Intro to Data Science

Full Disclaimer I am not a Data Scientist and these are just my getting started notes.

Introduction to Data Science

According to wikipedia Data Science can be summarized as follows:

Data science is a multi-disciplinary field that uses scientific methods, processes, algorithms and systems to extract knowledge and insights from structured and unstructured data. Data science is the same concept as data mining and big data: “use the most powerful hardware, the most powerful programming systems, and the most efficient algorithms to solve problems”.

Important subjects to grasp about Data Science

It is important to have knowledge about statistics and be well versed in Mathematics to be an effective Data Science from what I have read.

Math Prerequisites for Data Science

Linear Algebra

According to Wolfram Alpha:

Linear algebra is the study of linear sets of equations and their transformation properties. Linear algebra allows the analysis of rotations in space, least squares fitting, solution of coupled differential equations, determination of a circle passing through three given points, as well as many other problems in mathematics, physics, and engineering. Confusingly, linear algebra is not actually an algebra in the technical sense of the word “algebra” (i.e., a vector space V over a field F, and so on).

Single Variate and Multi Variate Calculus

According to Wikipedia:

Calculus, originally called infinitesimal calculus or “the calculus of infinitesimals”, is the mathematical study of continuous change, in the same way that geometry is the study of shape and algebra is the study of generalizations of arithmetic operations.

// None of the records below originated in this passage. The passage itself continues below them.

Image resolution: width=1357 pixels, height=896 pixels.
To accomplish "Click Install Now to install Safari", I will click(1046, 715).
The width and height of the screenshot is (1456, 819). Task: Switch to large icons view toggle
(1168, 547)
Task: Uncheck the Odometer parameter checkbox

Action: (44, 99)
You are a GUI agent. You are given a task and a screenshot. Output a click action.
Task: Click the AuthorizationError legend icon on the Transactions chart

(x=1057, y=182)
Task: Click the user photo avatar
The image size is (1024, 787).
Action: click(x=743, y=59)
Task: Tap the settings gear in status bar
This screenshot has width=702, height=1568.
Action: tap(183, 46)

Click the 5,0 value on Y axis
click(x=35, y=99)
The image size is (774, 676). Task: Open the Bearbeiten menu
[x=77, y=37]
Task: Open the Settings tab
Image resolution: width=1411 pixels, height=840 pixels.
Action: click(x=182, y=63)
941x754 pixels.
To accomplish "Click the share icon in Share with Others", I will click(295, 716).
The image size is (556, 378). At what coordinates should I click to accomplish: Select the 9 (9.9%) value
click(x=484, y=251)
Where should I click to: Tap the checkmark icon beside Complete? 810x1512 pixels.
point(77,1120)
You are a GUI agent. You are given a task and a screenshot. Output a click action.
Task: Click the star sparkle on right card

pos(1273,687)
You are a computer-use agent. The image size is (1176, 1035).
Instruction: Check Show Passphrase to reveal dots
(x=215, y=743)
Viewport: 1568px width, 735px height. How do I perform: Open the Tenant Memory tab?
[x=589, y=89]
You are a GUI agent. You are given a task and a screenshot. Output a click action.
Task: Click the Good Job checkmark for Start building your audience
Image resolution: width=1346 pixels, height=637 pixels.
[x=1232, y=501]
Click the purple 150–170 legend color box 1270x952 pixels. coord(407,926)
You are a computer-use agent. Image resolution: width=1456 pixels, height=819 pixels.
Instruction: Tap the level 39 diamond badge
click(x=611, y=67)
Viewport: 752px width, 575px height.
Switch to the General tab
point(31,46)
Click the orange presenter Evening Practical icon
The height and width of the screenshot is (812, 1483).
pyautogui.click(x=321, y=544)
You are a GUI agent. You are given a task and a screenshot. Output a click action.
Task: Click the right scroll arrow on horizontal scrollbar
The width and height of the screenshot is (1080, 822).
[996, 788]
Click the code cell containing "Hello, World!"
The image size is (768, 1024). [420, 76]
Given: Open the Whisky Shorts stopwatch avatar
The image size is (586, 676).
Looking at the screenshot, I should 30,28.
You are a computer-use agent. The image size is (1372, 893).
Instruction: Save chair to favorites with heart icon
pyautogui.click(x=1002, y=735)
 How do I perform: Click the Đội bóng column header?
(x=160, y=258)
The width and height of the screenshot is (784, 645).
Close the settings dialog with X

It has two major branches, differential calculus and integral calculus. Differential calculus concerns instantaneous rates of change and the slopes of curves. Integral calculus concerns accumulation of quantities and the areas under and between curves. These two branches are related to each other by the fundamental theorem of calculus. Both branches make use of the fundamental notions of convergence of infinite sequences and infinite series to a well-defined limit.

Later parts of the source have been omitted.